E & C : Qu’en est-il, justement, de la motivation des salariés du secteur public ? Est-elle réelle, mesurable, spécifique ?

E. A. de C.: L’attachement au service public et le désir d’être utile à la société sont des caractéristiques récurrentes – et très fortement exprimées – chez les agents publics, quelles que soient leurs catégories, comme le démontrent de multiples études réalisées sur ce sujet depuis les années 1980, notamment aux États-Unis. Cependant, les ressorts de cette motivation sont différents. Si les agents de base se focalisent sur le service rendu à la population et sur sa qualité, l’encadrement semble davantage porté vers les principes généraux du service public. Les démarches de GRH publiques ne doivent pas exclusivement se rattacher à une vision de salariés au travail cherchant à maximiser leur intérêt personnel, mais elles doivent s’appuyer également sur leur désir de se rendre utiles, ce qui peut remettre en cause certaines orientations actuelles de la GRH publique.

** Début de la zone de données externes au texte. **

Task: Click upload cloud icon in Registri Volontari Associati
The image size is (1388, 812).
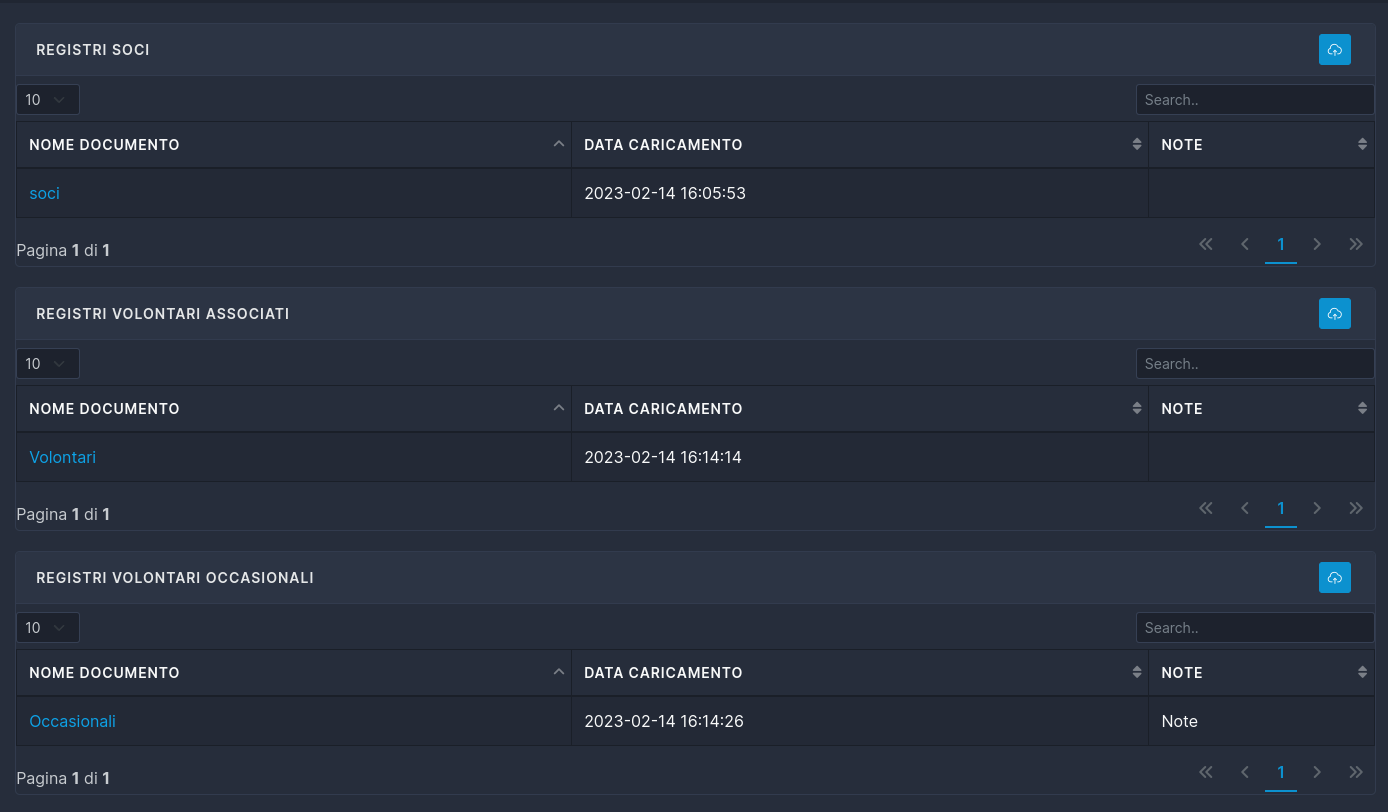Action: 1334,313
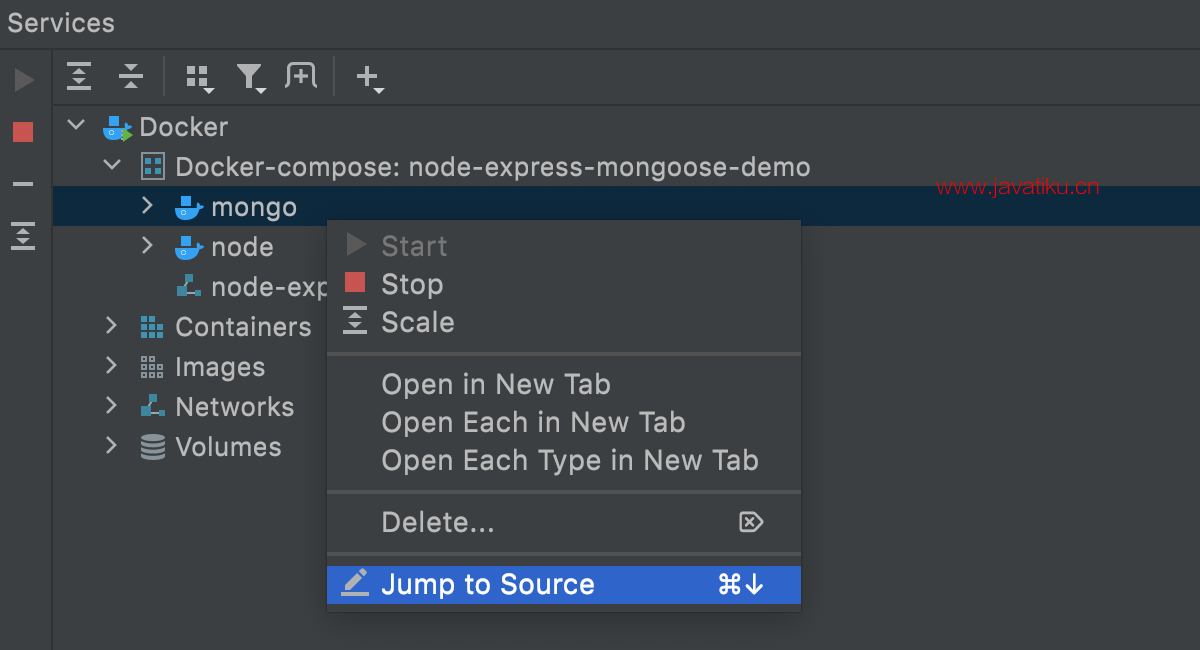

E & C : Les questions de bien-être au travail dans le secteur privé trouvent-elles un écho dans le public ?

E. A. de C. : Les souffrances au travail ne sont nullement réductibles au secteur privé. Si travailler dans le secteur public est considéré par certains comme un privilège, notamment en période de tensions sur le marché du travail, il est notoire que les souffrances au travail y sont tout autant présentes que dans le privé, sinon davantage. Les contraintes organisationnelles, financières et institutionnelles que subissent les organisations publiques pèsent sur leurs agents. Les pratiques de management et la course à l’échalote derrière des processus d’amélioration de la performance ont conduit à fragmenter les collectifs de travail. Dans le même mouvement, la pression à l’activité, dans une logique de plus en plus court-termiste, a détruit une bonne partie des espaces de discussion sur le travail. Ces différents éléments affectent durablement le fonctionnement des organisations publiques. La régulation ne s’opère plus dans les mêmes conditions ; l’ennui, l’“incommunication” et la peur s’installent, avec leurs cortèges de dysfonctionnements. L’accord national sur le sujet de la qualité de vie au travail de juin 2013 est une bonne occasion pour les organisations publiques de travailler cette question d’une manière féconde.

PARCOURS

• Emmanuel Abord de Chatillon est professeur à l’IAE de Grenoble (Cerag, université Pierre-Mendès-France). Il est responsable du master ressources humaines, et il dirige la chaire Management et santé au travail.

• Il est coauteur, avec Olivier Bachelard, de Risques psychosociaux, santé et sécurité au travail : une perspective managériale (Vuibert, 2012) et de Management de la santé et de la sécurité au travail. Un champ de recherche à défricher (L’Harmattan, 2005).

LECTURES

• Épuisement professionnel, Philippe Zawieja, Franck Guarnieri, Armand Colin, 2013.

• Managers en quête d’auteur, Maurice Thévenet, Manitoba, 2012.

• Diriger et encadrer autrement, Frederik Mispelblom Beyer, Catherine Glée, Armand Colin, 2012.